Bush has made the democratization of Iraq the first step in his mission to transform the region. The administration hopes the election and the positive international response will elicit new cooperation on Iraq and Arab-Israeli peace efforts.
Bush, who watched election coverage on television, called Egyptian President Hosni Mubarak, Saudi Arabia's Crown Prince Abdullah and Jordan's King Abdullah shortly before making his statement, according to White House officials.
While hailing the vote as a triumph of the democratic process, administration officials conceded that many challenges lie ahead, chief among them suppressing the ongoing insurgency while the new Iraqi government organizes itself.

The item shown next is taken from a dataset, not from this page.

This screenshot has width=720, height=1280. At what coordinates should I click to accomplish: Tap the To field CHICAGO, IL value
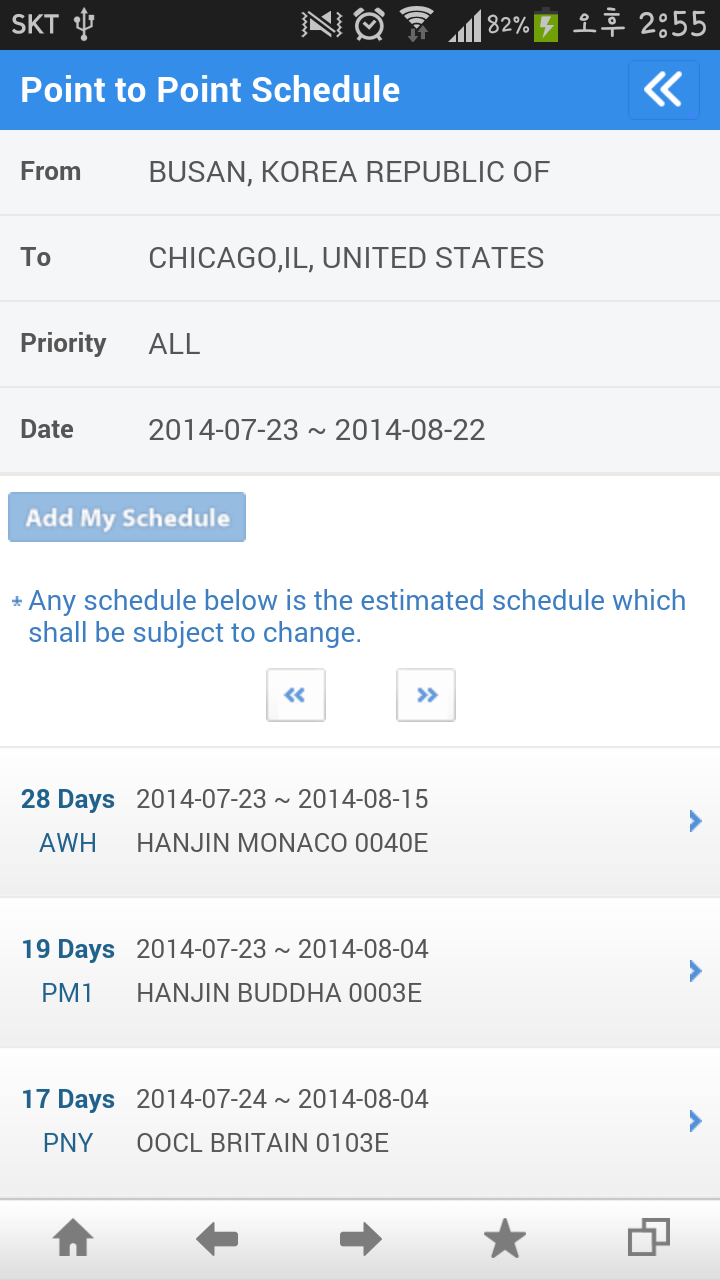point(346,258)
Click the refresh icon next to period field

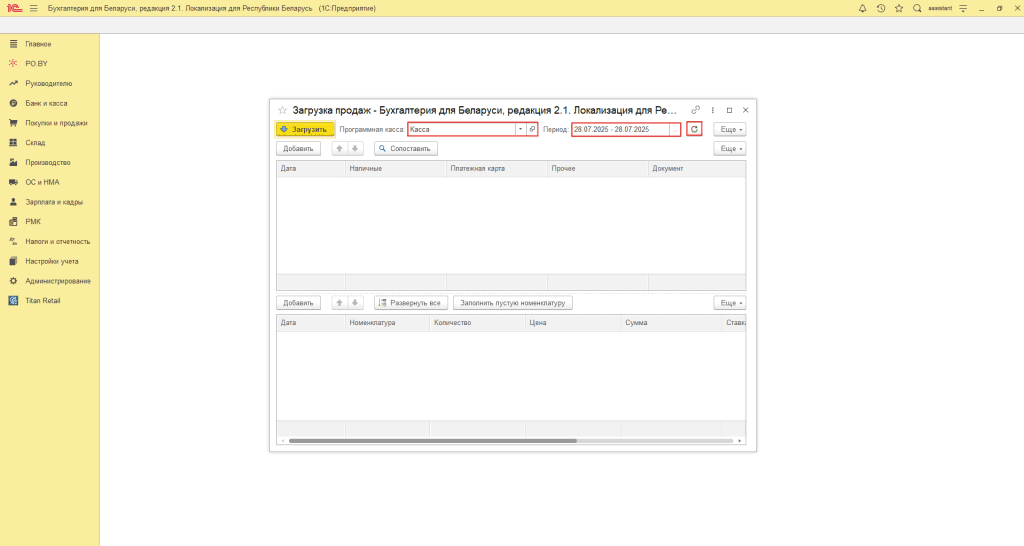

More than 1,400 U.S. troops and thousands of Iraqis have lost their lives in this quest, and the cost to U.S. taxpayers has passed $200 billion.
"We all recognize the Iraqis have a long road ahead of them," Secretary of State Condoleezza Rice said. "The insurgency is not going to go away as a result of today."
But Rice said the Iraq election shows that Bush's policies are starting to take root.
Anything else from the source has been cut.